→ EXERCISE INSTRUCTIONS:
Give back exactly the lines starting at the one with "Select the Varna airport pin marker" and ending at the last line of the data below. Pictures are not part of the copy.

→ MATERIAL PROVIDED:
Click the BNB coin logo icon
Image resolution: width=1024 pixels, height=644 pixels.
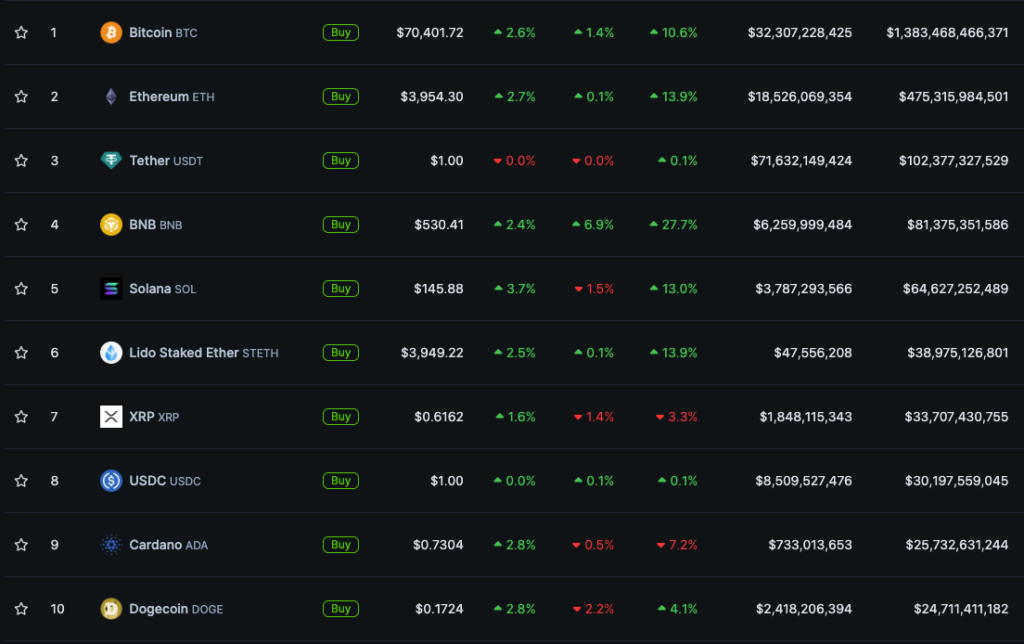tap(111, 225)
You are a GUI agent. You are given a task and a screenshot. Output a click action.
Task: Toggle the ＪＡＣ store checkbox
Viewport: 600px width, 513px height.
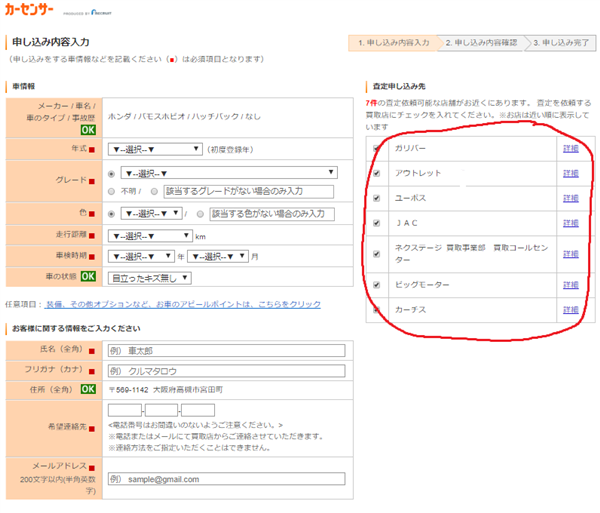[x=376, y=222]
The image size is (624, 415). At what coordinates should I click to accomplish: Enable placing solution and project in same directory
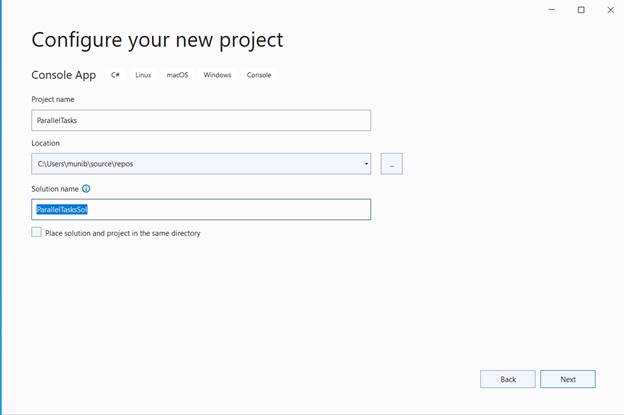pyautogui.click(x=36, y=232)
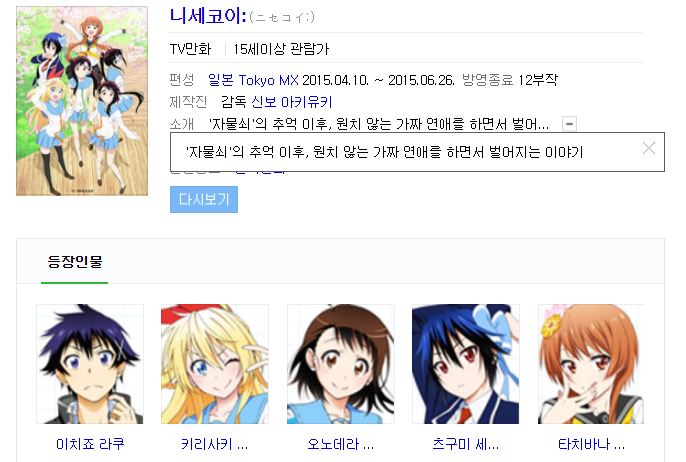686x462 pixels.
Task: Click the 다시보기 button
Action: [x=204, y=200]
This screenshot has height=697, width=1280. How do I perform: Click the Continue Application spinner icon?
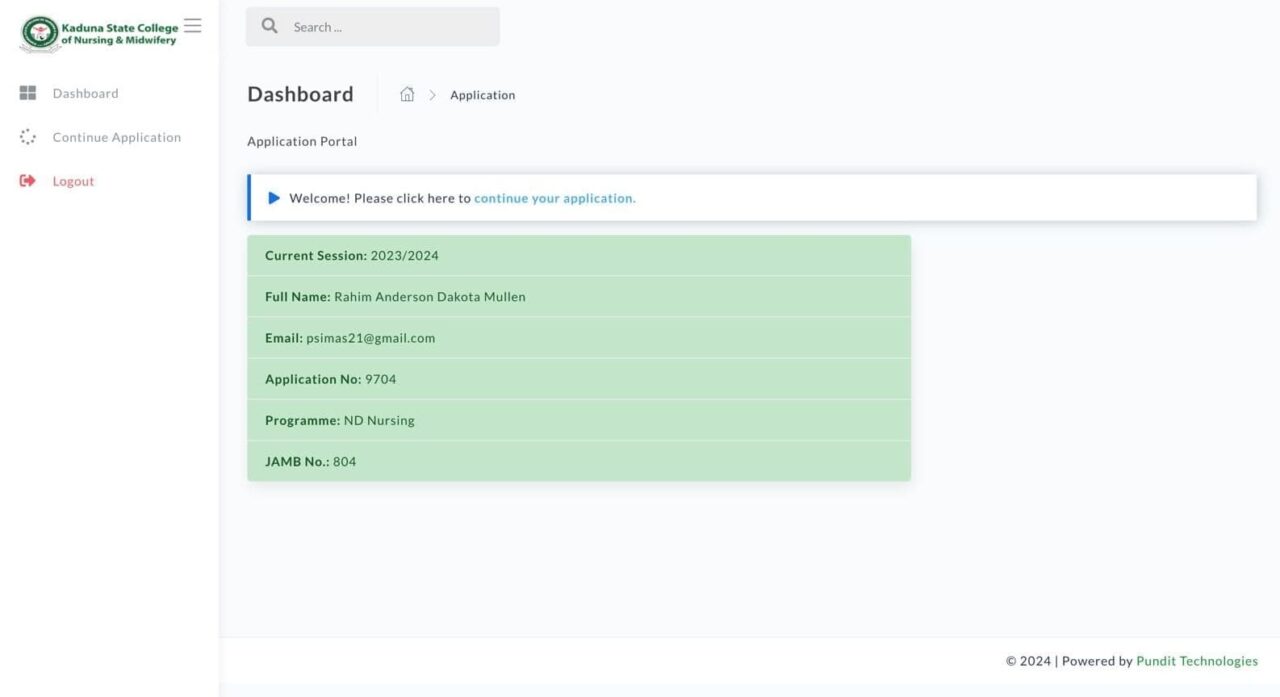tap(28, 137)
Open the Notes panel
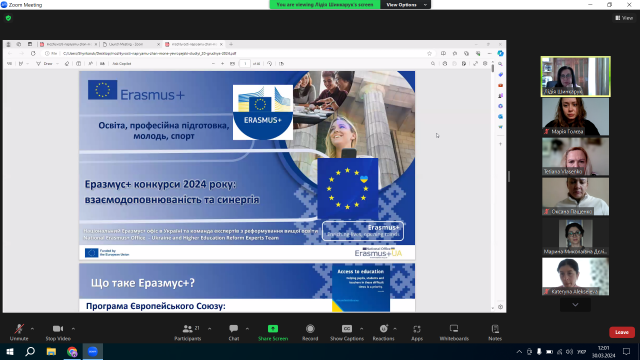This screenshot has width=640, height=360. [495, 332]
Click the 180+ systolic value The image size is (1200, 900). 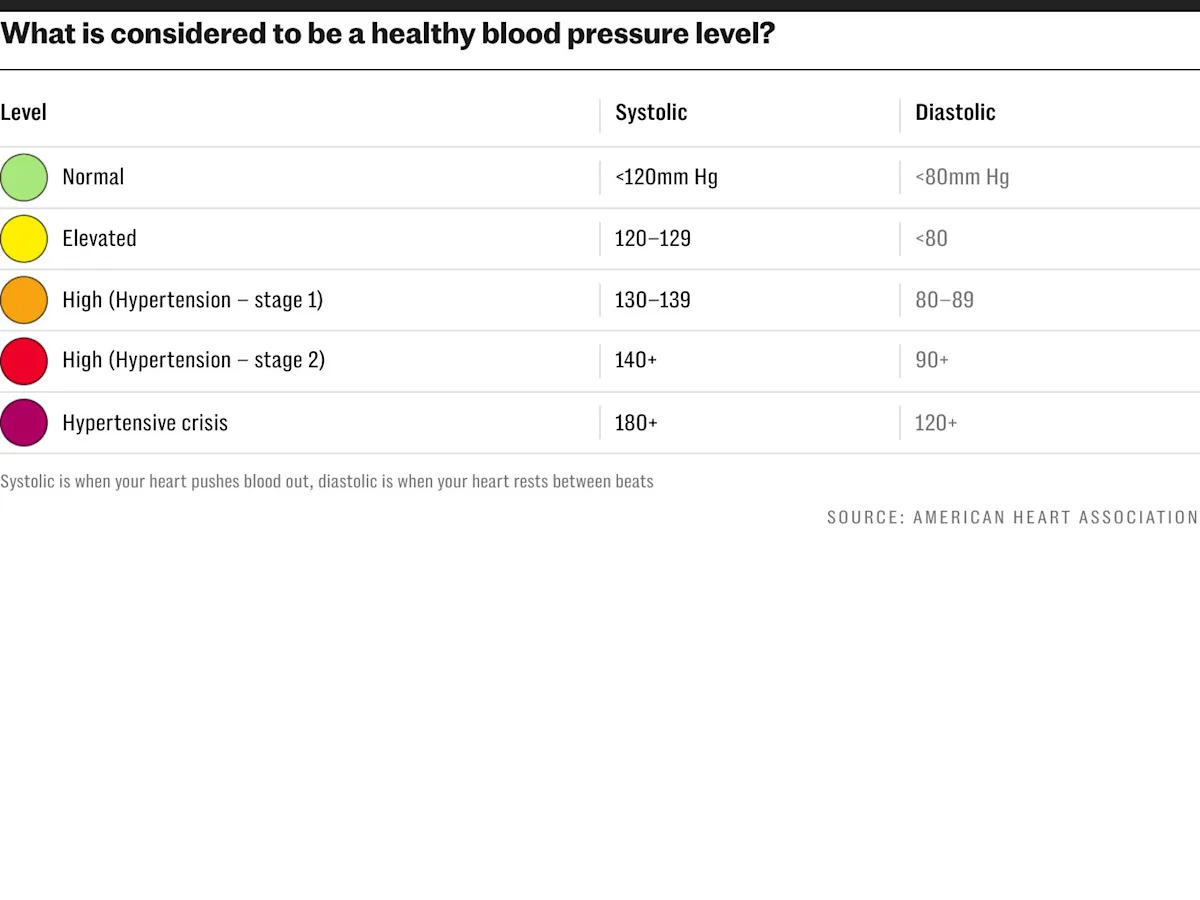click(636, 423)
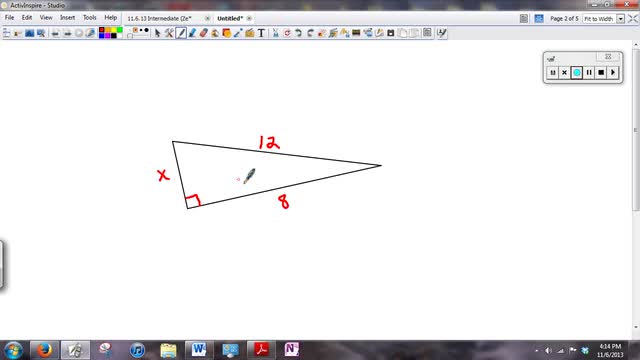
Task: Click the Redo arrow icon
Action: click(x=310, y=33)
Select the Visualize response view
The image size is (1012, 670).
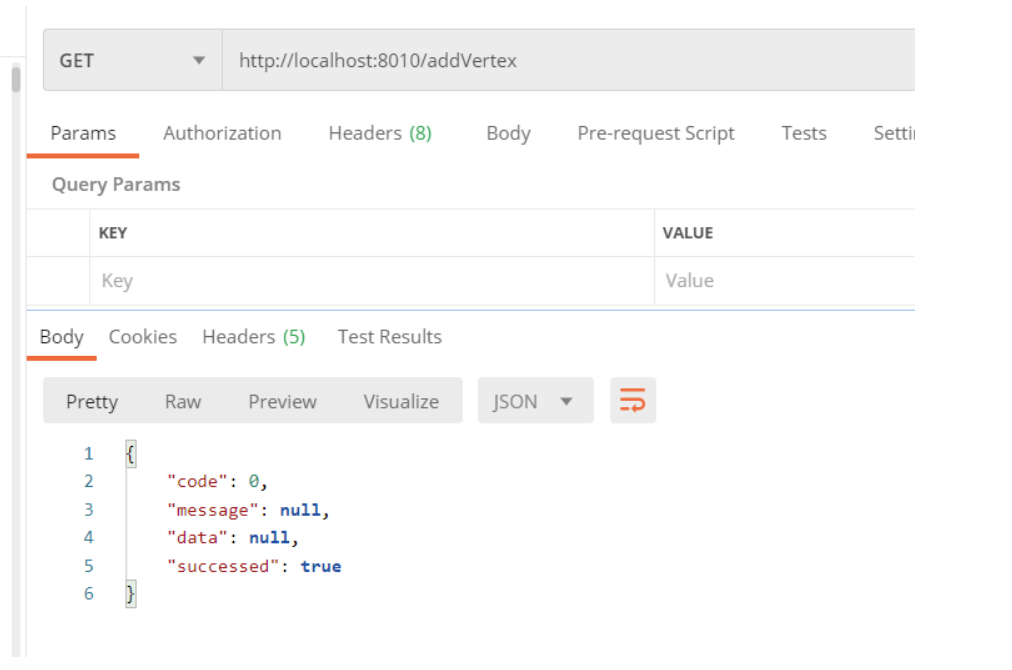401,401
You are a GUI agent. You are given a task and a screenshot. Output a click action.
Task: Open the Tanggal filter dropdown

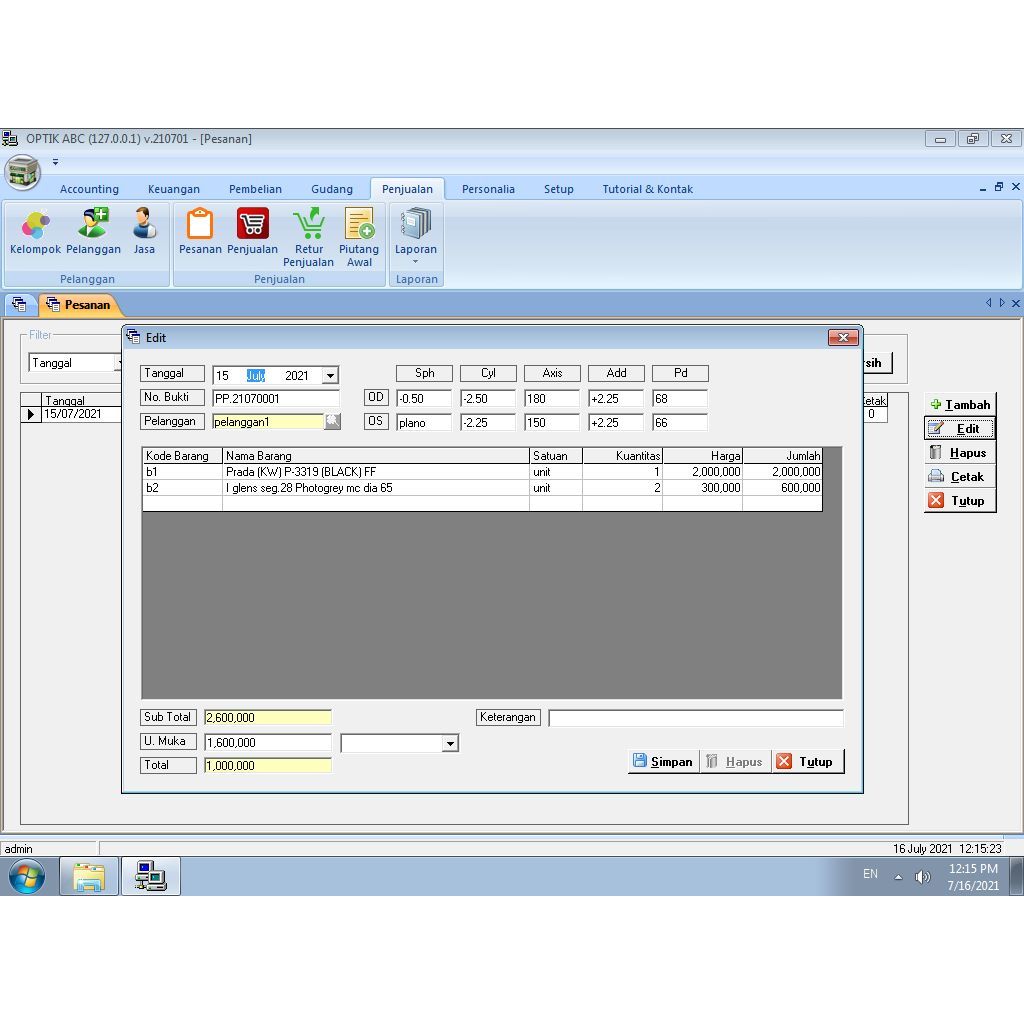click(x=118, y=363)
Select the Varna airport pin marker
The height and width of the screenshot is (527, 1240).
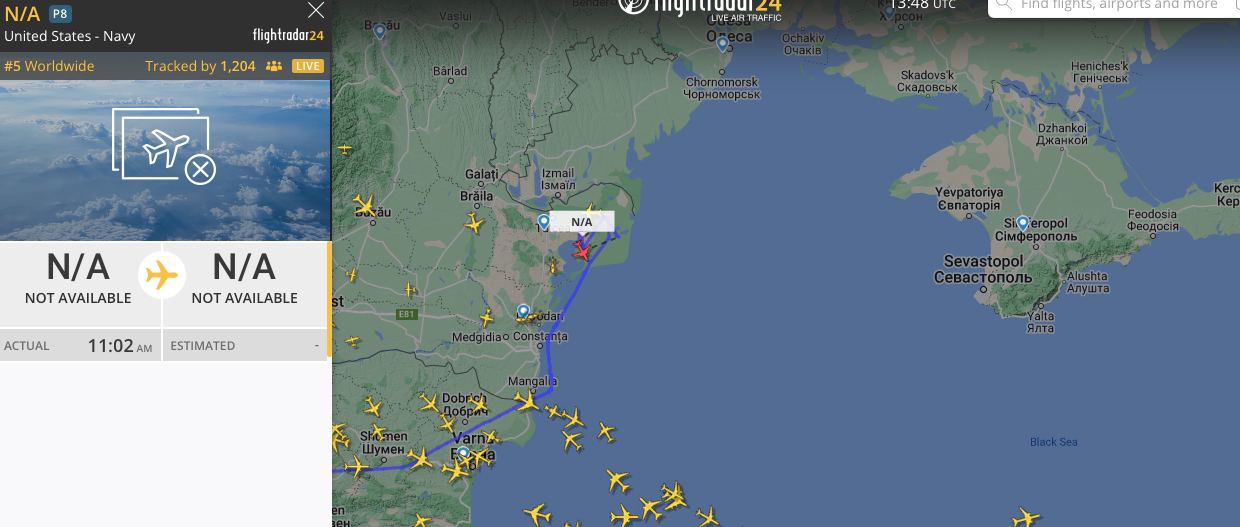[463, 454]
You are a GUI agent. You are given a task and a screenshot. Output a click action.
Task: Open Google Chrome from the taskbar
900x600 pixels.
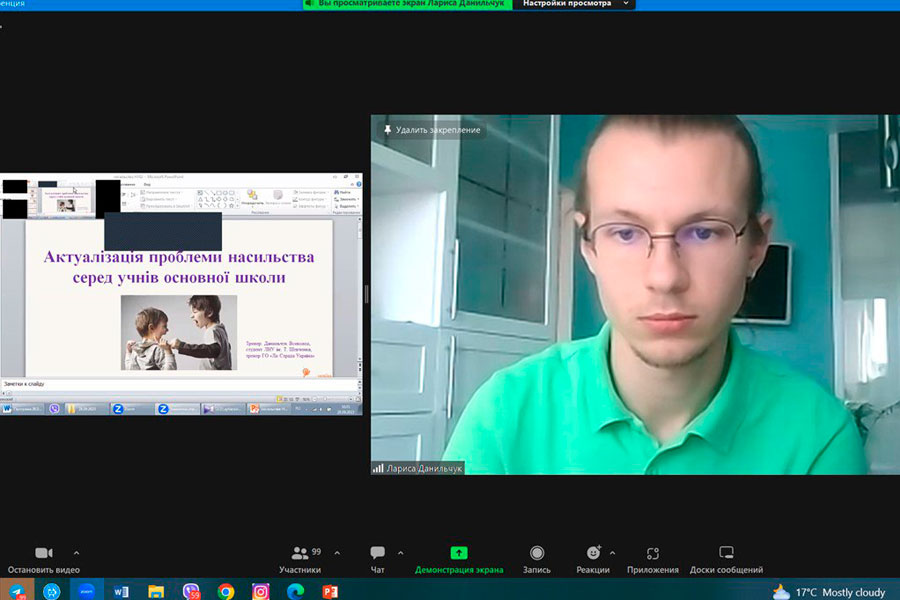click(x=226, y=591)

→ RESPONSE TO THE EXERCISE:
Select the Varna airport pin marker
The height and width of the screenshot is (527, 1240).
[463, 454]
You are a GUI agent. You are given a task and a screenshot. Output a click action.
Task: Open Google Chrome from the taskbar
900x600 pixels.
click(x=226, y=591)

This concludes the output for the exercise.